◆ **Exercise objective**:
Word for word, retype the lines from the one containing "Given: Select the text label tool" to the last line of the data below, both ends included.

Stored records:
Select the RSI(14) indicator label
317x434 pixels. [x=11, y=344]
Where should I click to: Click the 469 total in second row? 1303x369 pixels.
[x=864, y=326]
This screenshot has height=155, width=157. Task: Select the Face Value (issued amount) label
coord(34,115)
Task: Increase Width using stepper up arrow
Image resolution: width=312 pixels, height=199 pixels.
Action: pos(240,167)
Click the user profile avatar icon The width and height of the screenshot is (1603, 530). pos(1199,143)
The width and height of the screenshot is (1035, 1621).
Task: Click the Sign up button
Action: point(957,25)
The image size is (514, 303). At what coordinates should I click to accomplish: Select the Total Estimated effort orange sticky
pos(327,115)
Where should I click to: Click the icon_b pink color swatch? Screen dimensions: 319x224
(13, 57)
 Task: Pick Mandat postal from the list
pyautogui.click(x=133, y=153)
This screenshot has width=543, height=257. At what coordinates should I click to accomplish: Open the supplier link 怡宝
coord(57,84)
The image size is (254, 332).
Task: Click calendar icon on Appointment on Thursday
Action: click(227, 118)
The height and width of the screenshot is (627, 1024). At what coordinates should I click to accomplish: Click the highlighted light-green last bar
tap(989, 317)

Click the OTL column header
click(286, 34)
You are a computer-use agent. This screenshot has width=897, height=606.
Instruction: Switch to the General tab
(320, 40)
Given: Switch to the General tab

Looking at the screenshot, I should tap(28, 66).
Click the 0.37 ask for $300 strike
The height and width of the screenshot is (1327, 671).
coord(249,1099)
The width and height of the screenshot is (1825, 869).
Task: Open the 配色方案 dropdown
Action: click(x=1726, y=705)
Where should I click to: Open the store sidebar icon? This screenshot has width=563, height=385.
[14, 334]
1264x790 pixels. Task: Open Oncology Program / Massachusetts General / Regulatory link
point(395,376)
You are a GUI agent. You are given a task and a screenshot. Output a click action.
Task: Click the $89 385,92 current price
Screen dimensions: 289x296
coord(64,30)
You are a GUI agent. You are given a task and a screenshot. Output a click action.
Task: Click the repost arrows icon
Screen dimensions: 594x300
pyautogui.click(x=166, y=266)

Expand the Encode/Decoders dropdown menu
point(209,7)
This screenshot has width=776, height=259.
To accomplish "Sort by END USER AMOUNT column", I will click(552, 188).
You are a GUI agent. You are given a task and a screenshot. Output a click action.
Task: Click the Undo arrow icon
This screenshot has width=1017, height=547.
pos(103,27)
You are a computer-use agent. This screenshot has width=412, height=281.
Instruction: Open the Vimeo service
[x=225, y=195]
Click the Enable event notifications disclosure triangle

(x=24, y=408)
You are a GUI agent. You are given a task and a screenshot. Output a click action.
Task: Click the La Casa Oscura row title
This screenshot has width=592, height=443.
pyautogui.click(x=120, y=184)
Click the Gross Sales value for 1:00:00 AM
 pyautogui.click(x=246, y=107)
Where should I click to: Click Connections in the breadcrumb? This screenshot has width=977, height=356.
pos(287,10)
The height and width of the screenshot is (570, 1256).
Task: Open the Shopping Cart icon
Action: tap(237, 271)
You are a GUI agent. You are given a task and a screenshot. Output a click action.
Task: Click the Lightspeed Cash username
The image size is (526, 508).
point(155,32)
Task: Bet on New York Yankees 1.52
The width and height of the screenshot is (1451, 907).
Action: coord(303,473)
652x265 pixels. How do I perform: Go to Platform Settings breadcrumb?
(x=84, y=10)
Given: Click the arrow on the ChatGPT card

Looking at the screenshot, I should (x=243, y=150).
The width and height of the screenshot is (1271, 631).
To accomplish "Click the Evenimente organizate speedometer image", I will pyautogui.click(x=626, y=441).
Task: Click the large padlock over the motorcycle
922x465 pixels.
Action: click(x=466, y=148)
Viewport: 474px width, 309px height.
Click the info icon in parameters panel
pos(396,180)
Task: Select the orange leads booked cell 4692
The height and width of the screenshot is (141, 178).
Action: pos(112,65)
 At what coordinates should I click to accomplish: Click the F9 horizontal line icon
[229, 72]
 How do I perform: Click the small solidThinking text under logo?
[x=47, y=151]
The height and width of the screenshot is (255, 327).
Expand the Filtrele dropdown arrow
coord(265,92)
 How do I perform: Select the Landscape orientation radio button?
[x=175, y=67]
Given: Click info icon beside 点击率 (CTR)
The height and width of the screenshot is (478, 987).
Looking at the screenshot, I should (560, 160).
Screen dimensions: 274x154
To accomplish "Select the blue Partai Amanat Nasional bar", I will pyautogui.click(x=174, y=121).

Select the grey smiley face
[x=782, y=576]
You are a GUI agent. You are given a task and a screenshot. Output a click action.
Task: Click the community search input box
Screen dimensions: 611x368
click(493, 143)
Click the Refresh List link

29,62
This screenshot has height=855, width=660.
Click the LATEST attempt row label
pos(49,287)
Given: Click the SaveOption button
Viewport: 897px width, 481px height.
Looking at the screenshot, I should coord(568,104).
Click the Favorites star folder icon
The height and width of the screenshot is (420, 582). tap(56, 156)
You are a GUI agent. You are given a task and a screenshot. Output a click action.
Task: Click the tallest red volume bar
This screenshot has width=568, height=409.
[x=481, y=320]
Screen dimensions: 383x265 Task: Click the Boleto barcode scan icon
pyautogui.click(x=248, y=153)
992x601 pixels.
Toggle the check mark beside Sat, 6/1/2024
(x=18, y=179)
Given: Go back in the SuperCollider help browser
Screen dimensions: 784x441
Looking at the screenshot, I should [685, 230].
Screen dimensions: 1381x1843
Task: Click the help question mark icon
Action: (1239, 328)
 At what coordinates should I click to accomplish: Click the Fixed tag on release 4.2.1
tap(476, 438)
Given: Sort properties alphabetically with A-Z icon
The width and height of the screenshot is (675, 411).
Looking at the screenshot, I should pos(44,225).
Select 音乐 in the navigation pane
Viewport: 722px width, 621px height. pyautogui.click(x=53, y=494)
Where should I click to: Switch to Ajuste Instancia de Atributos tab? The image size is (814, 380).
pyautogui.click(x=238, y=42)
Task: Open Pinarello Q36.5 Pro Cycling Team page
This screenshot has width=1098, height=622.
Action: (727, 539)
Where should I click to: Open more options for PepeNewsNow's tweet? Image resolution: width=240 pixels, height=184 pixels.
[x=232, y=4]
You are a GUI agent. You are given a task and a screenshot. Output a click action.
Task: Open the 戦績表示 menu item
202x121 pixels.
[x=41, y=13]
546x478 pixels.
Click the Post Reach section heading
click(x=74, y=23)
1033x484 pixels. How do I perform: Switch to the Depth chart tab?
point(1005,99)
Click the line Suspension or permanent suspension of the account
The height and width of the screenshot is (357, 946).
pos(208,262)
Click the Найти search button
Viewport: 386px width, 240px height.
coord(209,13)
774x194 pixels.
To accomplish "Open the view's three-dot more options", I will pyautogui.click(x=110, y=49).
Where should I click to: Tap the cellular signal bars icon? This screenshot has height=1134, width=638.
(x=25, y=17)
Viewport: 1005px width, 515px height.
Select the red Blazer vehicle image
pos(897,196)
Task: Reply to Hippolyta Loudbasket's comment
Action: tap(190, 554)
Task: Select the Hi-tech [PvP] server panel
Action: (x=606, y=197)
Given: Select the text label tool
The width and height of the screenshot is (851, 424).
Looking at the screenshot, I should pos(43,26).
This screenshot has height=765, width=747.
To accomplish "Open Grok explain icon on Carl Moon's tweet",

◆ **The answer**:
Given: Select the text label tool
The width and height of the screenshot is (851, 424).
Looking at the screenshot, I should pos(43,26).
This screenshot has height=765, width=747.
To accomplish "Open Grok explain icon on Carl Moon's tweet",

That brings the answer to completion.